● Written exercise a:
The forum thread on config parser tools gives a reason why SirDice thinks it would be quite difficult to parse and verify any and all config files reliably. What is that reason?

● Text excerpt:

#####

# Different configs parser tool or library



## ondra_knezour (Oct 19, 2011)

I'm looking for tool, which can parse different config files formats from base and ports (all or at least some of those .conf, .ini, .xml etc. files), provide them as array or suchlike form, validate changes against config grammar (foo has only opinion bar, xyz is numeric, if a = b then c can be only d, e or f) and write them back to file. Optionally, any tips how to create such tool are welcome, eg. parsing, grammar specification and validation. Will be used with shell, python and php, but such bindings are not critical for this question.


----------



## SirDice (Oct 20, 2011)

I get the idea but the config files are pretty much all different. They may have some common ground but it will be quite difficult to parse and verify any and all config files reliably.


----------



## ondra_knezour (Oct 20, 2011)

Sure, but you can have some core functionality (like read file, save file, call parse and verify etc.) and grammar specification/parsing in form of "plugins". I saw something like this implemented in C on Google code some time ago, but project was in early phase of implementation and already dead for some time, I can't recall name now.


----------



## fonz (Oct 20, 2011)

Just 2 cents here: a "pluggable compiler", which if I understand correctly is basically what you're looking for, should be constructable just like any other compiler, two common tool(set)s for such a job are AntLR (primarily aimed at Java as the implementation language, contains quite a bit of O.O. clutter in my opinion) and (f)lex + yacc/bison (primarily aimed at C as the implementation language, somewhat better-known and better scalable).

#####

● The input:

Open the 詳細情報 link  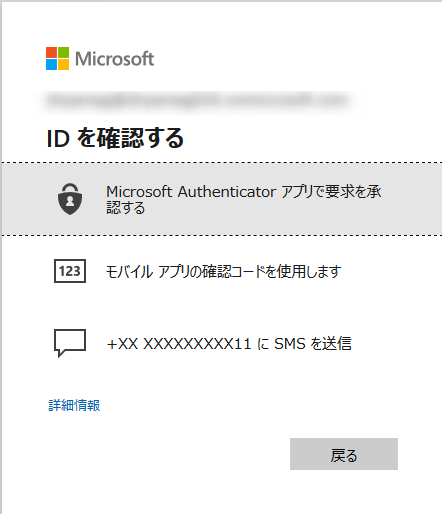pyautogui.click(x=74, y=405)

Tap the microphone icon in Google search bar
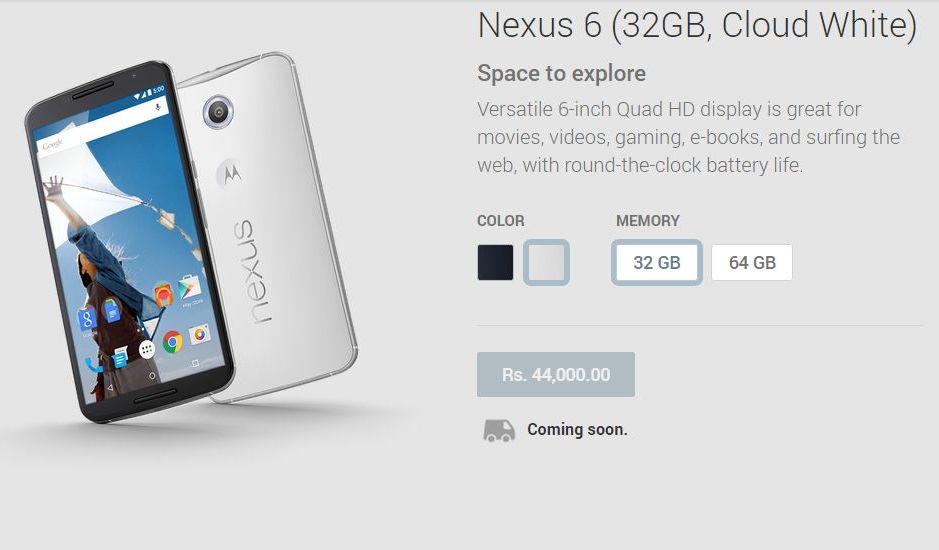(x=157, y=108)
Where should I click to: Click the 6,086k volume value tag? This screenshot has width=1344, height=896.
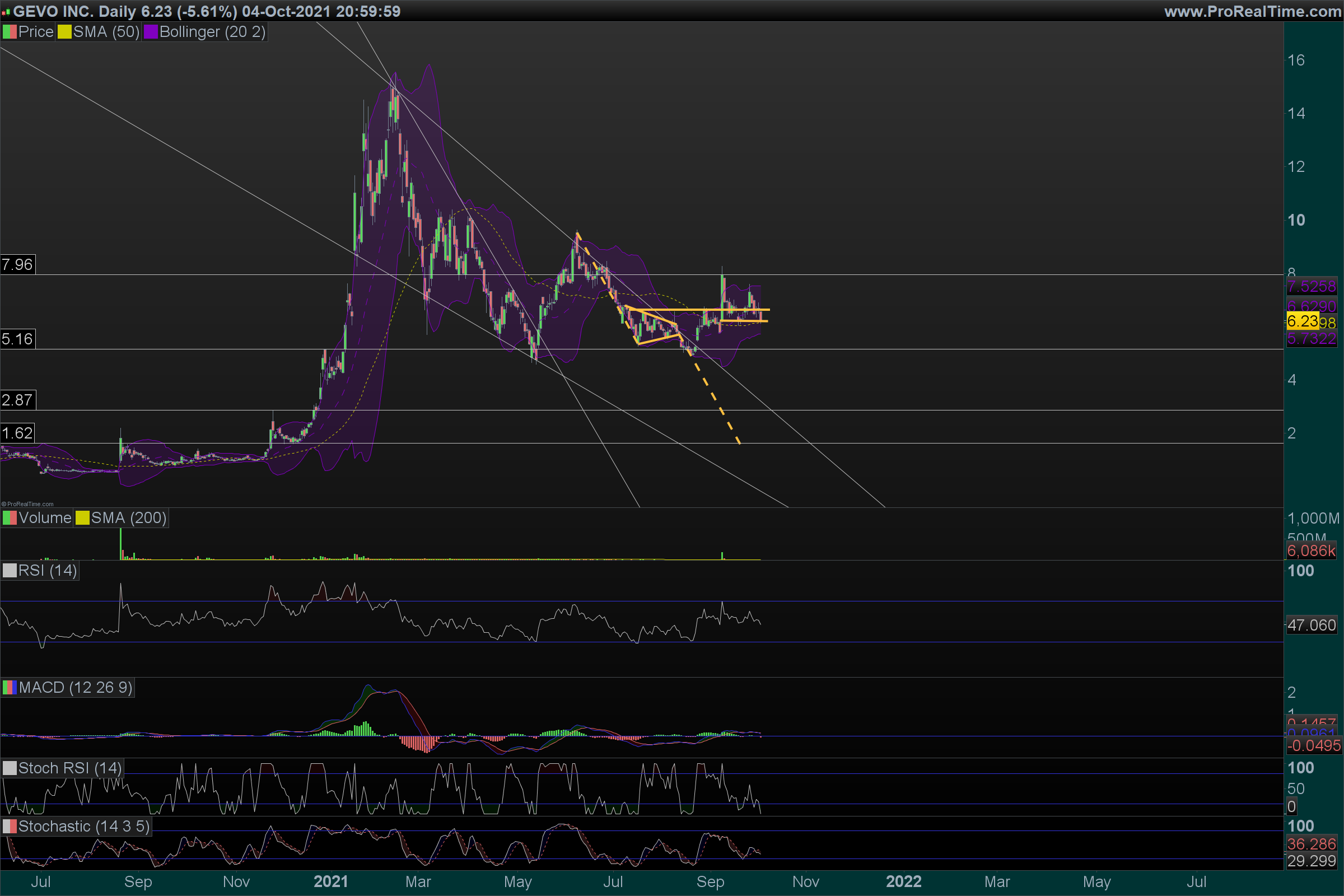[1312, 551]
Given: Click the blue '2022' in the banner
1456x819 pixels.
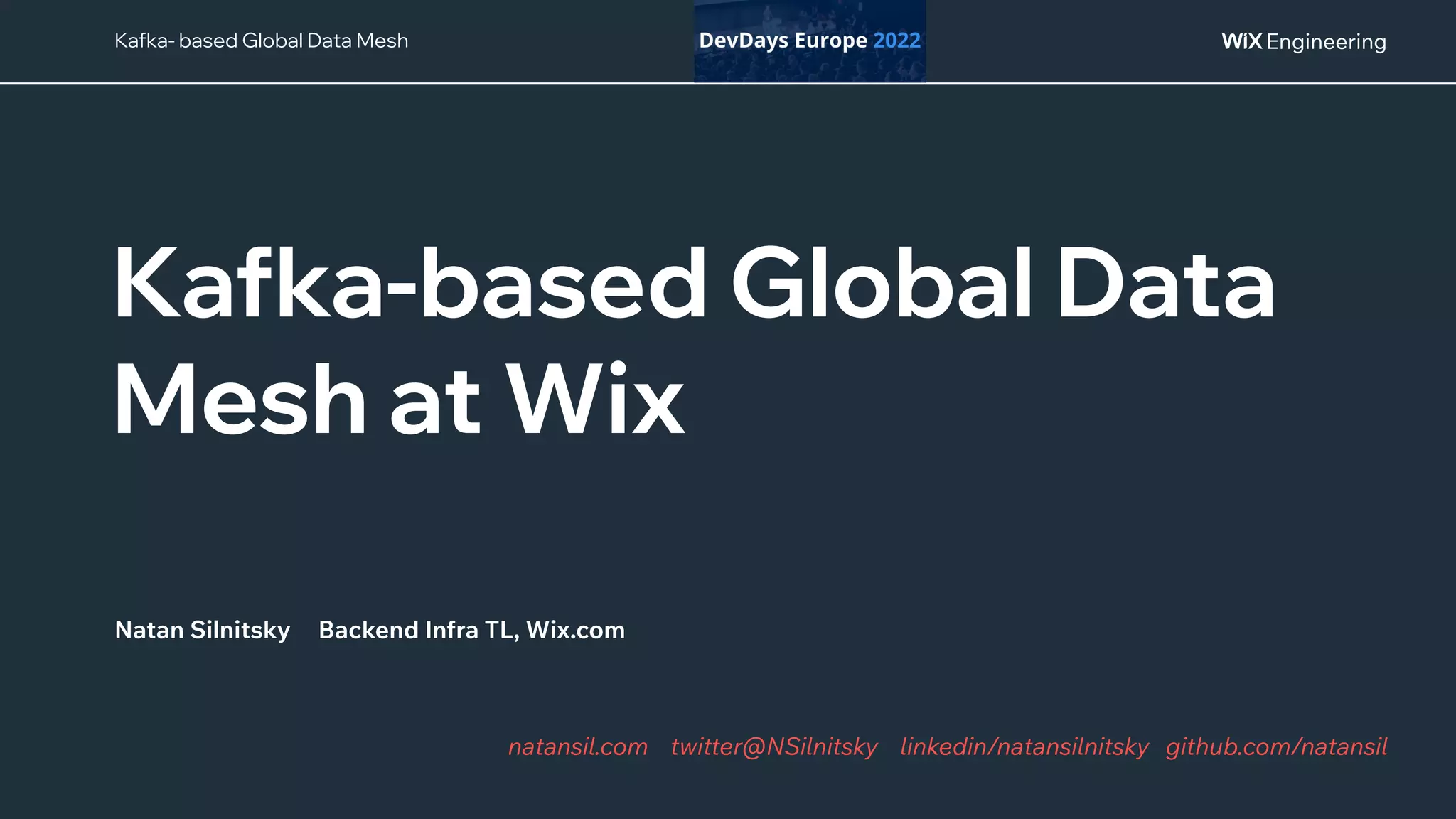Looking at the screenshot, I should (896, 41).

#####

● Written exercise b:
In the rows, swap "banner" for "header" in the lines running from the line with "Where should I" through the end of the rows. Give those lines again with everything else unchanged, and leave the pictures out.

● Full output a:
SirDice points out that the config files are pretty much all different. They may share some common ground, but their variety would make it quite difficult to parse and verify all of them reliably.

● Full output b:
Where should I click to: Click the 6,086k volume value tag? This screenshot has width=1344, height=896.
[1312, 551]
Given: Click the blue '2022' in the header
1456x819 pixels.
Looking at the screenshot, I should (896, 41).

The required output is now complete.